What is it in art that opens our eyes and hearts to truths barely glimpsed in life? I had spent the best part of a morning staring at a succession of small corpses without registering what I was dealing with. Now, bending above Eleanor’s painting – nothing, on the face of it, but streaks and clots of pigment on a cockled sheet of paper – I was jolted into awareness like a man roused suddenly from a profound sleep. The bird had been represented in profile and at such an angle in relation to the paper that, with bill slightly parted and neck extended, it seemed at first glance to be singing in blind ecstasy.
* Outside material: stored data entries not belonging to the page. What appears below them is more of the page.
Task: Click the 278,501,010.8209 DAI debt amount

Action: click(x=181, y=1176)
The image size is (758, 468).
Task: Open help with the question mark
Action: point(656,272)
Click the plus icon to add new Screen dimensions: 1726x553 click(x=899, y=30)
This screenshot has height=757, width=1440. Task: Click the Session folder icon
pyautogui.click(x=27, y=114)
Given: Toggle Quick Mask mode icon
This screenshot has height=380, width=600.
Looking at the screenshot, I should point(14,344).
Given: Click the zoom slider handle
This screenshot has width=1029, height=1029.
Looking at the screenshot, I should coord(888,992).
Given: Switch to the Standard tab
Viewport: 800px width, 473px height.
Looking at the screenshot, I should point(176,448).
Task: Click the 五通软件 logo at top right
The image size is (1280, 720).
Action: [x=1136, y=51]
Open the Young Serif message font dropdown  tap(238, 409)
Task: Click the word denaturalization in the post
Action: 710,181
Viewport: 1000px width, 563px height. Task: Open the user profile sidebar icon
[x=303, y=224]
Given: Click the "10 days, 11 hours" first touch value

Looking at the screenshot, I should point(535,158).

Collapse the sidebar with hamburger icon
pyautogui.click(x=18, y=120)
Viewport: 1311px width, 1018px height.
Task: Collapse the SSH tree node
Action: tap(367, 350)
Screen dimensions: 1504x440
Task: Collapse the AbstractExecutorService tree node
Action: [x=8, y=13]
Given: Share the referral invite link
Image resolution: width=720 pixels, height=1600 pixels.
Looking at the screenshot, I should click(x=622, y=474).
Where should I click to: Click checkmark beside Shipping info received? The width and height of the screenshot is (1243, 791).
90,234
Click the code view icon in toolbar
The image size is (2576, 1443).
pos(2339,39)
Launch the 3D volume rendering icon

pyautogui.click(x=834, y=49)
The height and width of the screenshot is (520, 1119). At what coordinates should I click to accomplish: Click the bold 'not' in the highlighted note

Even the stiff left wing, held just wide of the body, might have been taken to indicate a taut vitality; but then the eye travelled to the dull badge of blood on the breast, to the legs, folded too close against the belly, and to the cramped grip of the feet on thin air. It was a remarkable achievement. By some expressive sleight of hand, Eleanor had contrived to suggest, more or less simultaneously, both the brute fact of death and the vibrant life from which the creature had been plucked; and it was in that poignant double focus that I discovered a truth which none of the morning’s cutting and probing had succeeded in laying bare.
It was undoubtedly the image itself that moved me in the first instance, but it may be that what tipped the balance was Eleanor’s giving of it – half sullen, half eager, her eyes lifted to mine as she handed me the sheet. At all events, my voice cracked as I thanked her, and I found myself, quite unexpectedly and with some embarrassment, on the verge of tears.